>> START Data for the task
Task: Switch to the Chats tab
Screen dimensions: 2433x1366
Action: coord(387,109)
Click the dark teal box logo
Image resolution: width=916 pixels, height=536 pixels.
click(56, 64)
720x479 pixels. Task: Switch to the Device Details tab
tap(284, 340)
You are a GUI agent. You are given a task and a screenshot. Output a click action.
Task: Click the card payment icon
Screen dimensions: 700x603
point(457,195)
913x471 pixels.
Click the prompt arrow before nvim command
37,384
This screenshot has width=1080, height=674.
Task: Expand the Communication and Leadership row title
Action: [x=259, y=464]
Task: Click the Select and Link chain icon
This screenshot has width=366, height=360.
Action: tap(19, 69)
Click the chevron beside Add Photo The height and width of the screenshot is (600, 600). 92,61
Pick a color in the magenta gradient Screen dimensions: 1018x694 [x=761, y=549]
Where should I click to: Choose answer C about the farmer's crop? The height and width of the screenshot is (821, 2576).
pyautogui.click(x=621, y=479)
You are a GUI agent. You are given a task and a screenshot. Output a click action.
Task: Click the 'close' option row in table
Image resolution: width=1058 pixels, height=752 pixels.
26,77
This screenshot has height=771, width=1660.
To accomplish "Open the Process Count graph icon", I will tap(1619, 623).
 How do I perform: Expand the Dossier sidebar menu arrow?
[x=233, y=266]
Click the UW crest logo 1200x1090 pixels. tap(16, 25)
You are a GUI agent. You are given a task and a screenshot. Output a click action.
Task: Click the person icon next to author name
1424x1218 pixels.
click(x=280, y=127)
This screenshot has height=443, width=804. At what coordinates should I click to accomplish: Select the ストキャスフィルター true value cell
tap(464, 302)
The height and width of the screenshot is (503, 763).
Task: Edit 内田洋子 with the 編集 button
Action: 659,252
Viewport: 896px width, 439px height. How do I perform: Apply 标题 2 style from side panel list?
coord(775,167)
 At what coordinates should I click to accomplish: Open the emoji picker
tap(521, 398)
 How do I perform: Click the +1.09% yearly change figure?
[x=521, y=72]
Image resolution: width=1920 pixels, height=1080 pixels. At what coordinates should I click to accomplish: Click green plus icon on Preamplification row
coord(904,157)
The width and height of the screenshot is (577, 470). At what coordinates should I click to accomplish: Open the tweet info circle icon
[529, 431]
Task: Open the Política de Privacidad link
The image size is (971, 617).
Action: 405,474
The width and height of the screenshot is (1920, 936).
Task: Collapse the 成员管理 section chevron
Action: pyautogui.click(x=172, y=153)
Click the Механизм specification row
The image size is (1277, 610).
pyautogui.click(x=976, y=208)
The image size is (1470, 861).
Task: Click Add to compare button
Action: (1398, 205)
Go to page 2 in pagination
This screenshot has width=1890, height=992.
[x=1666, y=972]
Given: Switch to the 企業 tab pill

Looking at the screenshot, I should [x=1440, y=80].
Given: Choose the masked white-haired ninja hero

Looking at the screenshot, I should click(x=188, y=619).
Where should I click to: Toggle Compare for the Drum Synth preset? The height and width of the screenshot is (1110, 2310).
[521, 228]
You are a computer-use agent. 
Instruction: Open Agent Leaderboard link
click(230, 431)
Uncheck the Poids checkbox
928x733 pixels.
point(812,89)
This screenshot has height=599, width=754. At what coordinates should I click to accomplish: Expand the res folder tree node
>> END Data for the task
• **Problem**: Copy every item above word for word, line by line, with nothing changed or left out.

• **Response to this task**:
Task: Switch to the Chats tab
Screen dimensions: 2433x1366
Action: coord(387,109)
Click the dark teal box logo
Image resolution: width=916 pixels, height=536 pixels.
click(56, 64)
720x479 pixels. Task: Switch to the Device Details tab
tap(284, 340)
You are a GUI agent. You are given a task and a screenshot. Output a click action.
Task: Click the card payment icon
Screen dimensions: 700x603
point(457,195)
913x471 pixels.
Click the prompt arrow before nvim command
37,384
This screenshot has width=1080, height=674.
Task: Expand the Communication and Leadership row title
Action: [x=259, y=464]
Task: Click the Select and Link chain icon
This screenshot has width=366, height=360.
Action: tap(19, 69)
Click the chevron beside Add Photo The height and width of the screenshot is (600, 600). 92,61
Pick a color in the magenta gradient Screen dimensions: 1018x694 [x=761, y=549]
Where should I click to: Choose answer C about the farmer's crop? The height and width of the screenshot is (821, 2576).
pyautogui.click(x=621, y=479)
You are a GUI agent. You are given a task and a screenshot. Output a click action.
Task: Click the 'close' option row in table
Image resolution: width=1058 pixels, height=752 pixels.
26,77
This screenshot has height=771, width=1660.
To accomplish "Open the Process Count graph icon", I will tap(1619, 623).
 How do I perform: Expand the Dossier sidebar menu arrow?
[x=233, y=266]
Click the UW crest logo 1200x1090 pixels. tap(16, 25)
You are a GUI agent. You are given a task and a screenshot. Output a click action.
Task: Click the person icon next to author name
1424x1218 pixels.
click(x=280, y=127)
This screenshot has height=443, width=804. At what coordinates should I click to accomplish: Select the ストキャスフィルター true value cell
tap(464, 302)
The height and width of the screenshot is (503, 763).
Task: Edit 内田洋子 with the 編集 button
Action: 659,252
Viewport: 896px width, 439px height. How do I perform: Apply 标题 2 style from side panel list?
coord(775,167)
 At what coordinates should I click to accomplish: Open the emoji picker
tap(521, 398)
 How do I perform: Click the +1.09% yearly change figure?
[x=521, y=72]
Image resolution: width=1920 pixels, height=1080 pixels. At what coordinates should I click to accomplish: Click green plus icon on Preamplification row
coord(904,157)
The width and height of the screenshot is (577, 470). At what coordinates should I click to accomplish: Open the tweet info circle icon
[529, 431]
Task: Open the Política de Privacidad link
The image size is (971, 617).
Action: 405,474
The width and height of the screenshot is (1920, 936).
Task: Collapse the 成员管理 section chevron
Action: pyautogui.click(x=172, y=153)
Click the Механизм specification row
The image size is (1277, 610).
pyautogui.click(x=976, y=208)
The image size is (1470, 861).
Task: Click Add to compare button
Action: (1398, 205)
Go to page 2 in pagination
This screenshot has width=1890, height=992.
[x=1666, y=972]
Given: Switch to the 企業 tab pill

Looking at the screenshot, I should [x=1440, y=80].
Given: Choose the masked white-haired ninja hero

Looking at the screenshot, I should click(x=188, y=619).
Where should I click to: Toggle Compare for the Drum Synth preset? The height and width of the screenshot is (1110, 2310).
[521, 228]
You are a computer-use agent. 
Instruction: Open Agent Leaderboard link
click(230, 431)
Uncheck the Poids checkbox
928x733 pixels.
point(812,89)
This screenshot has height=599, width=754. At what coordinates should I click to accomplish: Expand the res folder tree node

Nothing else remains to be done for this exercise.